Tuesday, May 20, 2014

The Statue of Liberty (V)

Location:   New York Harbor
Year:   1886

Not like the brazen giant of Greek fame,
With conquering limbs astride from land to land;
Here at our sea-washed, sunset gates shall stand
A mighty woman with a torch, whose flame
Is the imprisoned lightning, and her name
Mother of Exiles. From her beacon-hand
Glows world-wide welcome; her mild eyes command
The air-bridged harbor that twin cities frame.
"Keep, ancient lands, your storied pomp!" cries she
With silent lips. "Give me your tired, your poor,
Your huddled masses yearning to breathe free,
The wretched refuse of your teeming shore.
Send these, the homeless, tempest-tost to me,
I lift my lamp beside the golden door!"

 
"The New Colossus" was written as part of a Statue of Liberty fundraiser in 1883 by poet and playwright Emma Lazarus, a Jewish-American of Sephardic descent.
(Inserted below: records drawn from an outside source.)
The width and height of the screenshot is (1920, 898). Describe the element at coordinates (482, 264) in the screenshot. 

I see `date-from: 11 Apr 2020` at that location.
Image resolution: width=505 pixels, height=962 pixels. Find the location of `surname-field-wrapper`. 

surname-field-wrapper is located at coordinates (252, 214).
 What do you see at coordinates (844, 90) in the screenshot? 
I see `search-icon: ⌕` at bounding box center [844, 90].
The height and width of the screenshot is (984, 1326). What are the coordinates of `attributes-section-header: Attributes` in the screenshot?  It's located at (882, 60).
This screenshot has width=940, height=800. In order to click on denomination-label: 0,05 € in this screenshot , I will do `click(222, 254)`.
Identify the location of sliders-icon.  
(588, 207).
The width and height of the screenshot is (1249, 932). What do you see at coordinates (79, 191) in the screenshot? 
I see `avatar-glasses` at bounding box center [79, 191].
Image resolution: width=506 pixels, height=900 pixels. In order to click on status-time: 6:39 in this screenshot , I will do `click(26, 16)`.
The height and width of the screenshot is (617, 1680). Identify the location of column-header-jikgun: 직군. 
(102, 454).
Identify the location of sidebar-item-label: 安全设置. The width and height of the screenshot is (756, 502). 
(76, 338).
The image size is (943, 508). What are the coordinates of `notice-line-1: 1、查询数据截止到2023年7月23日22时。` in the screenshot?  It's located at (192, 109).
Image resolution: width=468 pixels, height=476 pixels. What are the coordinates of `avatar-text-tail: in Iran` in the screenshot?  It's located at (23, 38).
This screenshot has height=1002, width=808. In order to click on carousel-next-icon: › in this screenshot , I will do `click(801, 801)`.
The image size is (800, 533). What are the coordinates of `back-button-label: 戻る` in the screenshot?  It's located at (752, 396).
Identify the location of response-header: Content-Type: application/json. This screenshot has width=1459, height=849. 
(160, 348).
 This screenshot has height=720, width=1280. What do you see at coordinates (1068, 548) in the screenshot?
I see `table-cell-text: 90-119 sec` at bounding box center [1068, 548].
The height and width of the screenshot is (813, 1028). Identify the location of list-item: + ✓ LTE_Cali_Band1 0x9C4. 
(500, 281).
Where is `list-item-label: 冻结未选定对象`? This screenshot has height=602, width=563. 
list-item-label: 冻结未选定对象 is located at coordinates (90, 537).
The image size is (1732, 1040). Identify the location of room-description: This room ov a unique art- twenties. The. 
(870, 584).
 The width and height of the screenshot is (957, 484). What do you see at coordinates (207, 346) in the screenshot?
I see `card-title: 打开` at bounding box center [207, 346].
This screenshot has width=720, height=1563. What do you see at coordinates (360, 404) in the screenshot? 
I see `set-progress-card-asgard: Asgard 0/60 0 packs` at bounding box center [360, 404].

Lazarus was a cousin of Associate Justice of the U.S. Supreme Court Benjamin Cardozo. A product of the Progressive Era, Lazarus' works often concerned social justice for the poor and for the newly-arrived to these shores.

 
Lazarus died at age 38, probably from Hodgkin's Lymphoma, in 1887.  Although "The New Colossus" was associated with the Statue of Liberty even before her death, it was not until 1903 that friends of Lazarus convinced President Theodore Roosevelt to formally declare "The New Colossus" to be the official verse of Lady Liberty. Lazarus' poem, engraved on a bronze plaque, is now mounted on the pedestal.